Anything else could be written in a simple Perl or PHP frontend..

With that in hand, we would have a pretty simple basis for replicating 
databases in a master/slave relationship. Another option would involve 
using Z39.50 (or SRW) Update to actively update remote databases when 
new stuff comes in. That could be done instantaneously, and could even 
be built into the update/commit cycle so you really enforced a high 
level of synchronization.. the OAI approach might be a little more 
robust, though.

>When updating a database with general record IDs does (can) Zebra
>also create a MARC file for that record?
>  
>
I think you're asking if Zebra can maintain a redundant external copy of 
a database in MARC format -- or at least a transaction log of sorts.. at 
present, there is no such option, but it would be possible to add.
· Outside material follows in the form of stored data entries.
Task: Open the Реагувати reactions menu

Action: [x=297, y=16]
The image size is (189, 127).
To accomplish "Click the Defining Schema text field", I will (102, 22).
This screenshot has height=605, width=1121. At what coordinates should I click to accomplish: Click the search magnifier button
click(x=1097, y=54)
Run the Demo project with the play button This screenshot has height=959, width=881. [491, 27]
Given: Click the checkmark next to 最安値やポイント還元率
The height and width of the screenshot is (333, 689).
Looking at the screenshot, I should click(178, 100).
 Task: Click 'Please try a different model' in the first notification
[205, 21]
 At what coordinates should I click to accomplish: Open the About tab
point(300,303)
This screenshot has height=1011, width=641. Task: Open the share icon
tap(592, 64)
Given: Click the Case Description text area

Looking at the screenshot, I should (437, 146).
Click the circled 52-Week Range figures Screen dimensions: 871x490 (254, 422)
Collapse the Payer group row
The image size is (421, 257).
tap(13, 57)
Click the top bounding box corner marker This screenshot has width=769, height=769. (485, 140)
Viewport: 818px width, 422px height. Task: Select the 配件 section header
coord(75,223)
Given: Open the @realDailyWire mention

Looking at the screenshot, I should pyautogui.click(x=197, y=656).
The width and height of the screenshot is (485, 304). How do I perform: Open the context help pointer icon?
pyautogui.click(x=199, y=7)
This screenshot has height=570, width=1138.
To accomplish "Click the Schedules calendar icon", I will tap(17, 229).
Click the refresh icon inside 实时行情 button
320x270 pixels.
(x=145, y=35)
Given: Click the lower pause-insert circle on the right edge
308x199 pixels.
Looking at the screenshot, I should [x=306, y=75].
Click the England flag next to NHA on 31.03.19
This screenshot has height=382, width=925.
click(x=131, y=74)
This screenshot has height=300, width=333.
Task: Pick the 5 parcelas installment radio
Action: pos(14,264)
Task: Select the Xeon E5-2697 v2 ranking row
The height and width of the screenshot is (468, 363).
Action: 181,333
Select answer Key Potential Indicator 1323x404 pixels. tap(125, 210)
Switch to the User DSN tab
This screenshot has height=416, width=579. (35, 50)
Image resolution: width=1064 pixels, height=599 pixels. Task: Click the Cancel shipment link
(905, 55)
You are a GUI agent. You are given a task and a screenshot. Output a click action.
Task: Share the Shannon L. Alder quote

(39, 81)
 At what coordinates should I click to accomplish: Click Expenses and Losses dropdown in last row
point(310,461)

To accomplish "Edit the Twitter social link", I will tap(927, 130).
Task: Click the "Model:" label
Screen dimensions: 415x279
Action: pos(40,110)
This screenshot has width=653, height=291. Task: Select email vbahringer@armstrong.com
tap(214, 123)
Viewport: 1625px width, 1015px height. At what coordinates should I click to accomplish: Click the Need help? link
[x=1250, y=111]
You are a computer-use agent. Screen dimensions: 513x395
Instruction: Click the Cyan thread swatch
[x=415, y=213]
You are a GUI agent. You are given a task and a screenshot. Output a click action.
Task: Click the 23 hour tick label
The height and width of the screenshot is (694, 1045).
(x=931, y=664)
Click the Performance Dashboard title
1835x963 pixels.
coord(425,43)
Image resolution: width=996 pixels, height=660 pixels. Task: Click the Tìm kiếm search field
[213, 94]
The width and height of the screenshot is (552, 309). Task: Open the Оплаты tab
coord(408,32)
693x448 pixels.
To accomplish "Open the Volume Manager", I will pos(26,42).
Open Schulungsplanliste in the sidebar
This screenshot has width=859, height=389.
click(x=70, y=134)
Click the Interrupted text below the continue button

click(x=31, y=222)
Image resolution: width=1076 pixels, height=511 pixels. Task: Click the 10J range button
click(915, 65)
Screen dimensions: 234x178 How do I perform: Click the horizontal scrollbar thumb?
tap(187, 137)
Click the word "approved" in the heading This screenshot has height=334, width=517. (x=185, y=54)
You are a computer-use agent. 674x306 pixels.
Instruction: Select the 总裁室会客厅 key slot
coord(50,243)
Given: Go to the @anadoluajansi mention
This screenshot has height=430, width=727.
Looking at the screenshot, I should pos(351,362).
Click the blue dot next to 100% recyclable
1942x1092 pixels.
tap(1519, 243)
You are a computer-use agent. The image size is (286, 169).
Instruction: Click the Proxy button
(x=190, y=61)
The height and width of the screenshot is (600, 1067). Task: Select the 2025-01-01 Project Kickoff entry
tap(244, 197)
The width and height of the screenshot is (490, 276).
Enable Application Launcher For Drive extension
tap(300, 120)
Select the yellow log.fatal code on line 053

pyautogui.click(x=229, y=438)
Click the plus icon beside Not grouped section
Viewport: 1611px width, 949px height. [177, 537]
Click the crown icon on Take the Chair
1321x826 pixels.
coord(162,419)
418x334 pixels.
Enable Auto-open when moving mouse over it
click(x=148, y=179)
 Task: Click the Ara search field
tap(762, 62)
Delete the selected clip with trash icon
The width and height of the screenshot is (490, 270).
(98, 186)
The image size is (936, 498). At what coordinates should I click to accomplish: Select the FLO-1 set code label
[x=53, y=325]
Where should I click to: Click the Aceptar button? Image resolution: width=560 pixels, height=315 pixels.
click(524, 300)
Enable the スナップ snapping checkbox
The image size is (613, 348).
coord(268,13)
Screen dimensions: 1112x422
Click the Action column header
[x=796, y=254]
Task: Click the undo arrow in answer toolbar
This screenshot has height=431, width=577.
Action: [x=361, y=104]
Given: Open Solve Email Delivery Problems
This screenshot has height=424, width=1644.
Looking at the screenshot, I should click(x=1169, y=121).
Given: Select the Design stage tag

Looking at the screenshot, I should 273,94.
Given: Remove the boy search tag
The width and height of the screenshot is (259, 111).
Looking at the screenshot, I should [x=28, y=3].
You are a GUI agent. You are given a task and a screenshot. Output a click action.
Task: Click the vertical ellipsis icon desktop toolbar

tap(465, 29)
>Is there any foreseeable way to get around the speed issues with 
>updating that would make it feasible to store status data quickly?
>For instance, Chris wondered if we could delay the actual indexing
>process, but get the data in there for when the record is actually
>retrieved (then index in batch say every minute or so)?
>  
>
There are lots of ways to work around that I am sure.. different 
complexities, different challenges, but I don't think any unsurmountable 
problems. I have to be careful not to entirely drop my programmer's hat 
in favor of my marketing hat, but really, it is primarily a matter of time.

What is the issue here -- the ability to use circulation status as a 
filter in bibliographic searching, or what?

--Sebastian

-- 
Sebastian Hammer, Index Data
quinn at indexdata.com   www.indexdata.com
Ph: (603) 209-6853